— Не-ет, — решило дитя.
— Почему нет? — спросил троль.
— Матушка испекла утром рулет с вареньем, — отвечало дитя. И торжественно побрело домой. Если бы не пустяковая случайность — рулет с вареньем, — девочка непременно ушла бы в Эльфландию.
— Варенье! — презрительно фыркнул тролль, и представил себе озера Эльфландии, широкие листья лилий, что застыли на недвижной поверхности вод, огромные голубые лилии, раскрывающие точеные лепестки в мерцающем эльфийском зареве над бездонными зелеными омутами: и от них дитя отказалось ради варенья!
Тут тролль снова вспомнил о своем поручении, о пергаментном свитке и руне эльфийского короля, предназначенной для принцессы. Он нес пергамент в левой руке, пока бежал, и во рту, когда кувыркался над лютиками. Здесь ли принцесса? — подумал посланец. Или на свете есть еще и другие обители людей? По мере того, как смеркалось, тролль подбирался все ближе и ближе к домам, чтобы слышать все, самому оставаясь незамеченным.
Одним солнечным майским утром ведьма сидела в детской замка Эрл у огня и готовила малышу завтрак.
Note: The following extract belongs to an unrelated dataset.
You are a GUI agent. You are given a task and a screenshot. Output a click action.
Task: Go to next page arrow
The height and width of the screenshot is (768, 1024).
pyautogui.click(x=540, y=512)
Мальчику уже исполнилось три года, но Лиразель до сих пор никак не нарекла его; она боялась, что имя подслушает какой-нибудь ревнивый дух земли или воздуха, а уж что произойдет тогда — об этом она предпочитала даже не говорить. Алверик же настаивал на том, что сыну необходимо дать имя.
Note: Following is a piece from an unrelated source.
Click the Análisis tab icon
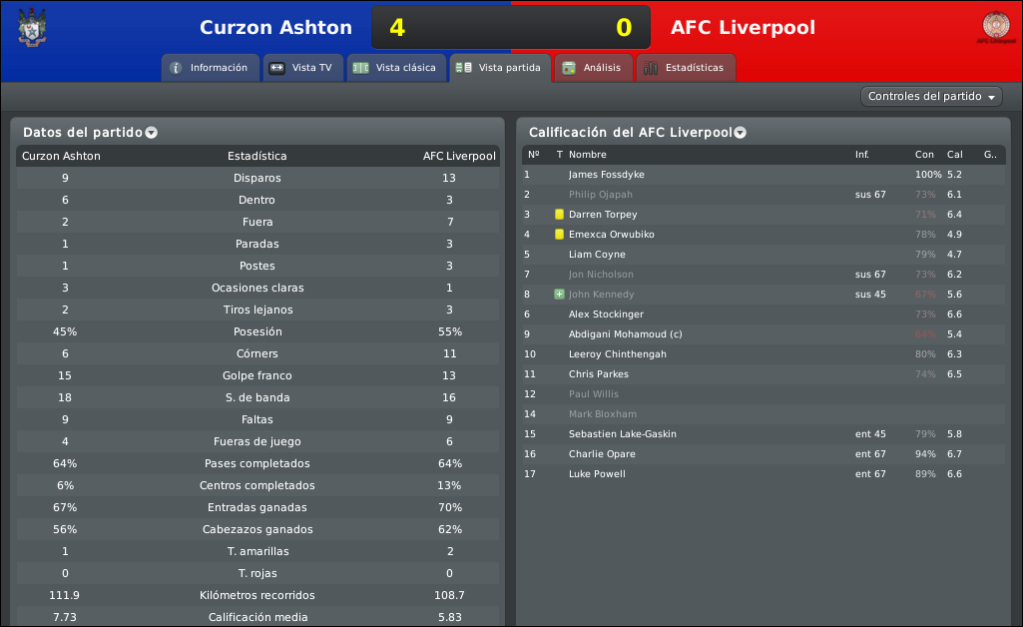 (x=569, y=68)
Мальчуган уже умел катать обруч; ибо однажды туманной ночью ведьма поднялась на свой холм и принесла ребенку ореол лунного диска, что добыла при помощи колдовства, когда луна поднималась над горизонтом, — и молотком придала ореолу форму обруча, и сделала малышу палочку из железа громовых стрел, чтобы гонять обруч по дорожкам.
Теперь же ребенок ждал завтрака; порог был заговорен, чтобы в детской царил уют: Зирундерель наложила чары одним взмахом своего черного эбенового посоха, так, что заговор этот не впускал в комнату крыс, мышей и собак, да и летучие мыши не могли перелететь через невидимую преграду; а вот бдительную кошку детской заговор удерживал дома. Даже кузнец не отковал бы запора надежнее.
Вдруг через порог и через заговор в комнату впрыгнул тролль; он несколько раз перекувырнулся в воздухе и приземлился на пол в сидячей позе. В тот же миг смолкло громкое тиканье грубо сработанных деревянных часов детской, что висели над очагом; ибо тролль принес с собою маленький амулет против времени, чтобы не состариться и не погибнуть в ведомых нам полях: невиданная травинка обернута была вокруг его пальца. Ибо хорошо знал эльфийский король о том, сколь быстротечны часы наши; четыре года прошло над этими нашими полями, пока он с грохотом спускался по бронзовым ступеням, и посылал за троллем, и вручал ему амулет — обернуть вокруг пальца.
— Это что еще такое? — вопросила Зирундерель.
Тролль отлично знал, когда можно позволить себе дерзости, но, поглядев в глаза ведьмы, прочел там нечто, внушающее страх, и недаром — ибо эти глаза выдерживали взгляд самого эльфийского короля. Потому, как говорится в наших полях, он пошел с козыря и ответил:
— Послание от короля Эльфландии.
— Так ли? — переспросила старая ведьма. — Да, да, — проговорила она про себя, но тише. — Это для моей госпожи. Да, этого следовало ожидать.
Тролль неподвижно сидел на полу, вертя в руках пергаментный свиток, на котором начертана была руна короля Эльфландии. Тут малыш, ожидающий завтрака, заприметил со своей кроватки тролля и спросил гостя, кто он такой, и откуда взялся, и что умеет делать. Едва малыш спросил, что тот умеет делать, тролль подскочил в воздух и принялся носиться по комнате, так мотылек перепархивает по освещенному лампою потолку. От пола до полок, туда и сюда, вниз и снова вверх прыгал он, словно в полете; малыш хлопал в ладоши, кошка была в ярости; ведьма подняла эбеновый посох и сотворила заклинание против прыжков; но даже оно не смогло остановить тролля. Он скакал, кувыркался и прыгал; кошка шипела все проклятия, что только существуют в кошачьем языке; Зирундерель негодовала — не только потому, что магия ее оказалась бессильна, но потому, что с чисто человеческой тревожностью ведьма опасалась за свои чашки и блюдца; малыш же громко требовал еще и еще. Но вдруг тролль вспомнил о своем поручении, и о вверенном ему грозном пергаменте.